Dalam perkembangannya terkuaklah niat busuk Belanda dalam pendidikan ala politik etis itu. Motivasinya tidak lain hanyalah untuk mencetak pekerja-pekerja administratif di pabrik-pabrik yang dibangun untuk kerja paksa, karena untuk mendatangkan tenaga ahli dari Belanda memerlukan golden yang sangat tinggi.
Sekelumit petikan sejarah di atas setidaknya menggambarkan bagaimana sejarah pendidikan bangsa ini berlangsung. Kalau pendidikan ala politik etis bertujuan menjadikan generasi bangsa ini sebagai budak dan robot kapitalistik, maka pola pendidikan Barat saat ini bertujuan menciptakan agen-agen pengembang kapitalisme. Sejak berproses dalam dunia pendidikan mulai tingkat dasar hingga jenjang perkuliahan, kita hanya disuguhi dan dicekoki dengan pola pendidikan Barat, yakni, pola pendidikan yang hanya mencetak generasi materialistik, egois dan abai dengan moralitas.
Hakikat Pendidikan Islam
Proses penanaman ideologi kapitalisme dalam dunia pendidikan di Indonesia sudah berlangsung sangat lama semenjak Orba berkuasa di negeri ini, dan upaya tersebut telah berhasil membentuk mainstrem bangsa. Tidak bisa dimungkiri kebanyakan orangtua yang menyekolahkan anaknya selalu menginginkan anaknya itu mudah mendapatkan pekerjaan. Bahkan, parameter kesuksesannya adalah ketika sang anak mendapatkan pekerjaan yang mapan. Padahal dalam Islam tujuan pendidikan adalah untuk mencerdaskan generasi bangsa. Kalau generasi bangsa tersebut cerdas maka Allah akan mengangkat derajat bangsa tersebut di atas bangsa-bangsa yang lain: “…niscaya Allah akan mengangkat beberapa derajat di antara kamu orang-orang yang beriman dan yang diberi ilmu…” (Q.s. Al-Mujadilah [58]: 11).

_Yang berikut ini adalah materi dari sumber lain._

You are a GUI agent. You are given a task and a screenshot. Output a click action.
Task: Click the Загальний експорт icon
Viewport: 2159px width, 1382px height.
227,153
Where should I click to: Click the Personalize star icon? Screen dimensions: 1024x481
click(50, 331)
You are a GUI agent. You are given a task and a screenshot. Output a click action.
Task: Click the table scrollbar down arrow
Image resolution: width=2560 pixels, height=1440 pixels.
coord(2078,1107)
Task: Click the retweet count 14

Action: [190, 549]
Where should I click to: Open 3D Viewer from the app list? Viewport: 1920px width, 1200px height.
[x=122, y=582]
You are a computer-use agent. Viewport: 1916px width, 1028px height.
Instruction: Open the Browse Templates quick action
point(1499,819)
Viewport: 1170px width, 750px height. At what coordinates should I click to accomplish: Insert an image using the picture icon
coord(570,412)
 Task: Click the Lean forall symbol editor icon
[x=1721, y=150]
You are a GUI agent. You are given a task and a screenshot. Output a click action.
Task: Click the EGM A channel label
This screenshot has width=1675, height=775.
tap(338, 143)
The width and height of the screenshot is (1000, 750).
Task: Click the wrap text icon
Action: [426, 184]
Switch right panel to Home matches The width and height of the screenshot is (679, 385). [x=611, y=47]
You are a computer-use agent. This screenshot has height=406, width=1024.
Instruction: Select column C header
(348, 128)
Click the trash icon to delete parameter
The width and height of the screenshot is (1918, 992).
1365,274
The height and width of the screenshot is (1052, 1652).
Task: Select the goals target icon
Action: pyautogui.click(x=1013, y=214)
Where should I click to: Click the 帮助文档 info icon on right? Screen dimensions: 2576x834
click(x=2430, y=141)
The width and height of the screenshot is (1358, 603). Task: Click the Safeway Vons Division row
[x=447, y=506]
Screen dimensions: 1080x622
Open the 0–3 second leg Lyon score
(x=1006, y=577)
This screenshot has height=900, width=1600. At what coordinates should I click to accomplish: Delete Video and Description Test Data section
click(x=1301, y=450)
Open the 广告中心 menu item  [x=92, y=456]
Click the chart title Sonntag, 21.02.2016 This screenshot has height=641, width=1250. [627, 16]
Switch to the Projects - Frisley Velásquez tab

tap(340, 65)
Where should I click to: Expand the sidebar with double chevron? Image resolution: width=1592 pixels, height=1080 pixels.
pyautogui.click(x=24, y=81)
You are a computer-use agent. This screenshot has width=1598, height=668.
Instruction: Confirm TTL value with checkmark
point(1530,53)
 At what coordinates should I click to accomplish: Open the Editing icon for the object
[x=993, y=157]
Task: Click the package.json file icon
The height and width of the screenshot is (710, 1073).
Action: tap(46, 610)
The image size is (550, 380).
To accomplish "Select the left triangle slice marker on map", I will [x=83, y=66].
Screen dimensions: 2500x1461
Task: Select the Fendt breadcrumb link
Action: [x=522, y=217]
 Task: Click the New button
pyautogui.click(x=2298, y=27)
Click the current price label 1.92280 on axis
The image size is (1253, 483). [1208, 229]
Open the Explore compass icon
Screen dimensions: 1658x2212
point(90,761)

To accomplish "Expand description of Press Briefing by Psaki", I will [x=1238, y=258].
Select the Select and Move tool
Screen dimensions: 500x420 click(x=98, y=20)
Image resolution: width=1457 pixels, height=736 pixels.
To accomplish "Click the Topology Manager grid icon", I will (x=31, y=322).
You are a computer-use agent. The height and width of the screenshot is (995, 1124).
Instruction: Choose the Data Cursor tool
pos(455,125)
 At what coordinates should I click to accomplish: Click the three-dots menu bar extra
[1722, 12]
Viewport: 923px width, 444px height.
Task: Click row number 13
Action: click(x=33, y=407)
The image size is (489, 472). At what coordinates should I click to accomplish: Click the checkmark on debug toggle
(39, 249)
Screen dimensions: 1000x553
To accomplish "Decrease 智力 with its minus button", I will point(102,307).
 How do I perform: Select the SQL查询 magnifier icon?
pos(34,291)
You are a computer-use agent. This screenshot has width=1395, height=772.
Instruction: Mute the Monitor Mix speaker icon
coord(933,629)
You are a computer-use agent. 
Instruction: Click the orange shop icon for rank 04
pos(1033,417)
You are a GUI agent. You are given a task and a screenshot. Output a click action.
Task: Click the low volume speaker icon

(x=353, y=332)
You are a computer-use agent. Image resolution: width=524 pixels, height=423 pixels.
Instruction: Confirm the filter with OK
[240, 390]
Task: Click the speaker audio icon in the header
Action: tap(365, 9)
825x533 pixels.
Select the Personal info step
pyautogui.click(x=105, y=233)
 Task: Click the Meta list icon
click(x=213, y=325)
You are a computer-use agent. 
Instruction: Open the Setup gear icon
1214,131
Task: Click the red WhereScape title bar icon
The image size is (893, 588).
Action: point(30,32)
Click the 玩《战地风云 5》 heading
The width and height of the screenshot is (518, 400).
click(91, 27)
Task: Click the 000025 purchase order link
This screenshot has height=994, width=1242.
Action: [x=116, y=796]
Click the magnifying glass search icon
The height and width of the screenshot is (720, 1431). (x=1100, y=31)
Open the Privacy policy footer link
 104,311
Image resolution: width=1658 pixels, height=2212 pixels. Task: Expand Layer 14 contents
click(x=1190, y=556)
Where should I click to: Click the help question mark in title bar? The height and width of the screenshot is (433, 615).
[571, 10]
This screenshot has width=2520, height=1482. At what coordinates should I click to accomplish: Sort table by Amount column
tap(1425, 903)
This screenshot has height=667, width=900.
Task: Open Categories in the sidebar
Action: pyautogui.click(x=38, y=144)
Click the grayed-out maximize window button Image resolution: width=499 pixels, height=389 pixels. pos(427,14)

Pemikir Barat selalu mengatakan pendidikan adalah proses memanusiakan manusia. Maksudnya membiarkan manusia berkembang sesuai dengan kehendaknya masing-masing (how to be) atau setiap individu bebas menentukan keinginannya. Asas utama pendidikan Barat ini jelas mencitrakan kepentingan ego atau liberalisme. Sehingga, wajar jika di Barat masyarakatnya lebih menuntut “hak” ketimbang menunaikan “kewajiban” manusia satu dengan yang lainnya, dan HAM yang kita lihat sebenarnya berakar untuk mengukuhkan semangat liberalisme.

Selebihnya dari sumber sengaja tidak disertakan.